WHAT YOU SHOULD DO
Put the listing below into a Markdown table with a column named "Row" for the row number and a column named "Line" for the line itself. Leave out any blank lines.

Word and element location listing
###

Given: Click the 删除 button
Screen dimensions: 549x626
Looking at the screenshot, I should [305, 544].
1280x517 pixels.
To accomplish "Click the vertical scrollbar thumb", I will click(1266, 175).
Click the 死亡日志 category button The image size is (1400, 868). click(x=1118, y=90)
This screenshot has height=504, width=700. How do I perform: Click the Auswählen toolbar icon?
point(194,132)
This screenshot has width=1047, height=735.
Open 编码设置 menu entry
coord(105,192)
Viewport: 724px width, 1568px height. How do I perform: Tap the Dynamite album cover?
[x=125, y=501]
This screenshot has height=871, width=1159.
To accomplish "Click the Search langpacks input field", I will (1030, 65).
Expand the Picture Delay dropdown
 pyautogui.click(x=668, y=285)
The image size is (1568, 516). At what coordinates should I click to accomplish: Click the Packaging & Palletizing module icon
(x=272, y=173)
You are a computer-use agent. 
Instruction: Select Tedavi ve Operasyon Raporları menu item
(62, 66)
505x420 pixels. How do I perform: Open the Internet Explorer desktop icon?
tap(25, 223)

###

OUTPUT FOR THIS EXERCISE
| Row | Line |
|---|---|
| 1 | Given: Click the 删除 button |
| 2 | Screen dimensions: 549x626 |
| 3 | Looking at the screenshot, I should [305, 544]. |
| 4 | 1280x517 pixels. |
| 5 | To accomplish "Click the vertical scrollbar thumb", I will click(1266, 175). |
| 6 | Click the 死亡日志 category button The image size is (1400, 868). click(x=1118, y=90) |
| 7 | This screenshot has height=504, width=700. How do I perform: Click the Auswählen toolbar icon? |
| 8 | point(194,132) |
| 9 | This screenshot has width=1047, height=735. |
| 10 | Open 编码设置 menu entry |
| 11 | coord(105,192) |
| 12 | Viewport: 724px width, 1568px height. How do I perform: Tap the Dynamite album cover? |
| 13 | [x=125, y=501] |
| 14 | This screenshot has height=871, width=1159. |
| 15 | To accomplish "Click the Search langpacks input field", I will (1030, 65). |
| 16 | Expand the Picture Delay dropdown |
| 17 |  pyautogui.click(x=668, y=285) |
| 18 | The image size is (1568, 516). At what coordinates should I click to accomplish: Click the Packaging & Palletizing module icon |
| 19 | (x=272, y=173) |
| 20 | You are a computer-use agent.  |
| 21 | Instruction: Select Tedavi ve Operasyon Raporları menu item |
| 22 | (62, 66) |
| 23 | 505x420 pixels. How do I perform: Open the Internet Explorer desktop icon? |
| 24 | tap(25, 223) |